## Exercise instructions:
Edit the records starting with the line containing "Pick К другому объекту option" and going on through the line containing "[x=13, y=15]". Replace "release notes" with "documentation", keep everything else unchanged, and leave the pictures out of your answer.
**** Input material ****
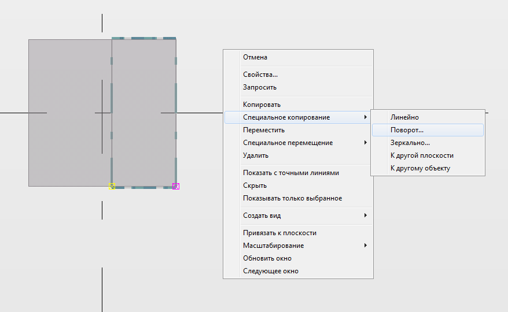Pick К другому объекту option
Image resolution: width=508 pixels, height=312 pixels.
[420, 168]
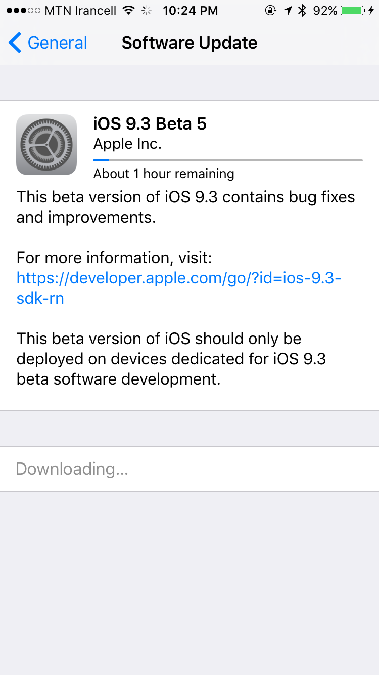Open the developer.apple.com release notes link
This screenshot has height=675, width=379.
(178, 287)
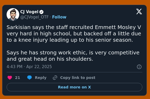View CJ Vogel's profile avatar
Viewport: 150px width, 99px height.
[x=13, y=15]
****
**** Input material ****
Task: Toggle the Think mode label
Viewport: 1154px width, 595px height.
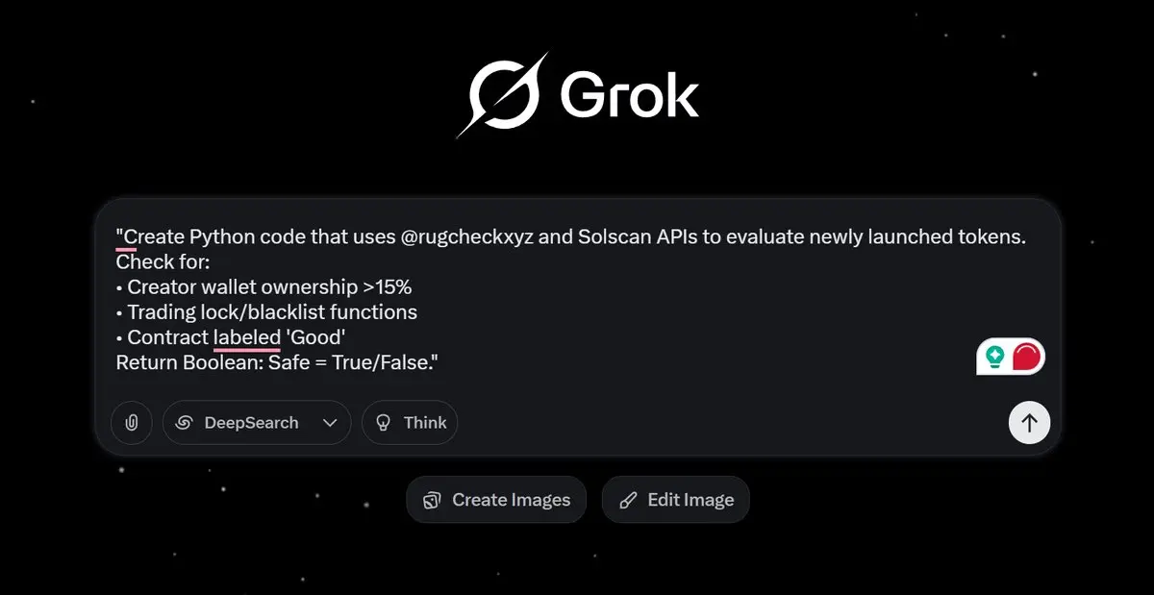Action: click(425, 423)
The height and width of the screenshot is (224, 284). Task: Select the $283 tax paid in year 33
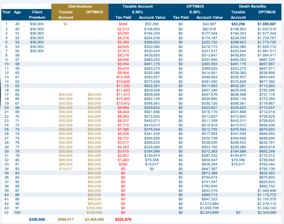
****
## Task result:
Pick К другому объекту option
Image resolution: width=508 pixels, height=312 pixels.
[420, 168]
Open the developer.apple.com documentation link
This screenshot has height=675, width=379.
(178, 287)
View CJ Vogel's profile avatar
Viewport: 150px width, 99px height.
[x=13, y=15]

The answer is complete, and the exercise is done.